Le parole di Paolo Mieli
Secondo Mieli, lo straordinario successo planetario di quelle sequenze suggerisce tante riflessioni in merito all’atteggiamento della Santa Sede nei confronti dei nuovi media e della comunicazione. Si tratta di questione complessa, ieri come oggi, che ruota attorno al tentativo di controllare e di governare fino in fondo i processi comunicativi e le nuove tecnologie. “Quella dell’incontro col primo cinema – ha spiegato Viganò – per la Chiesa è una storia di grandi contrasti: aperture e chiusure, accelerate e brusche frenate, entusiasmi e fraintendimenti”. Curiosità e sottovalutazioni, che hanno impedito all’entourage di Leone XIII di non vedere attentamente i rischi e le trappole del nascente sistema mediatico fortemente interconnesso.
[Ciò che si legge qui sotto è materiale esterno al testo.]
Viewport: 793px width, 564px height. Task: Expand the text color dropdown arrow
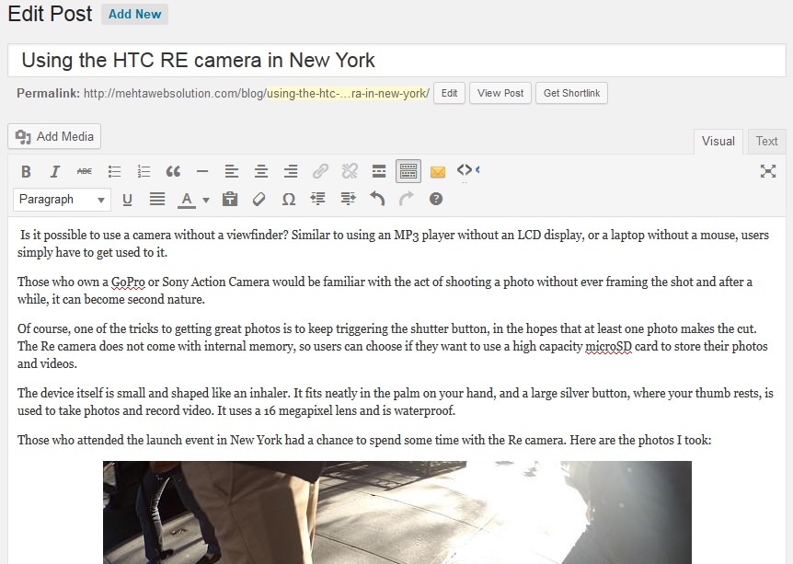pyautogui.click(x=206, y=200)
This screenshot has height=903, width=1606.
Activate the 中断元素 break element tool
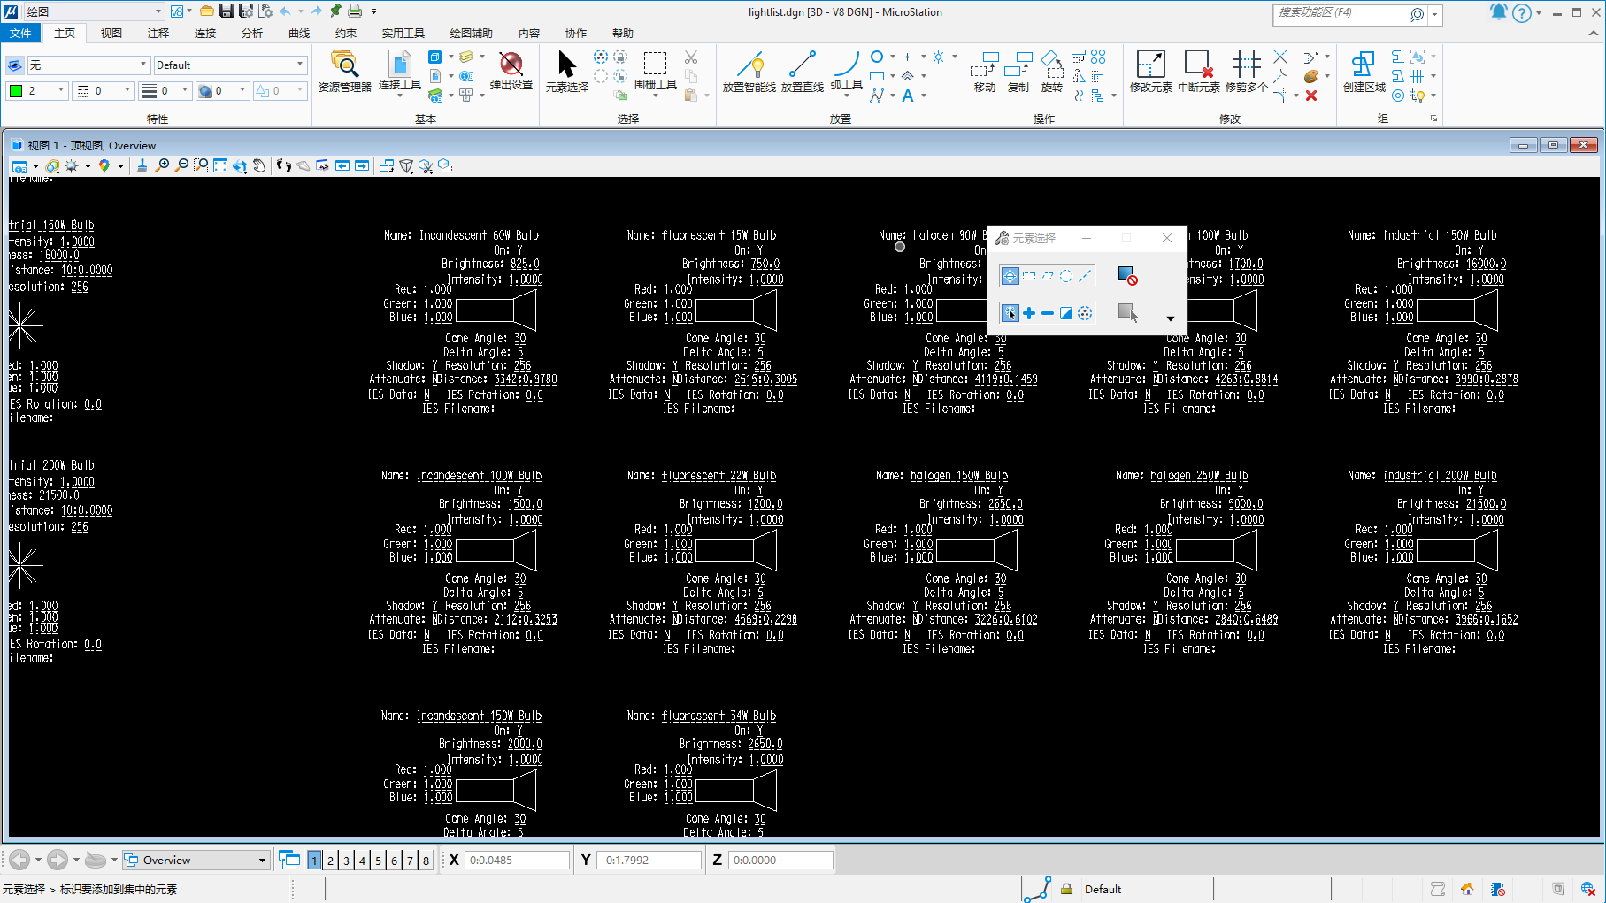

A tal proposito è emblematico il caso della benedizione filmata di Leone XIII. “Gli spettatori dell’epoca chinavano il capo come se avessero di fronte pontefice in carne ed ossa”, ha sottolineato Gianluca della Maggiore nel suo intervento. L’autore ha ricordato che la stampa statunitense diffuse una ‘fake news’, scrivendo che per volere di Papa Pecci la benedizione cinematografica valeva come quella in presenza. Il Vaticano protestò arrivando quasi ad agire per vie legali, ma la notizia aveva già innescato lo straordinario successo della pellicola. Le piste di indagine che si aprono sono dunque numerose. “Mi auguro – ha concluso della Maggiore – che questo lavoro possa stimolare l’avvio di molte altre ricerche”.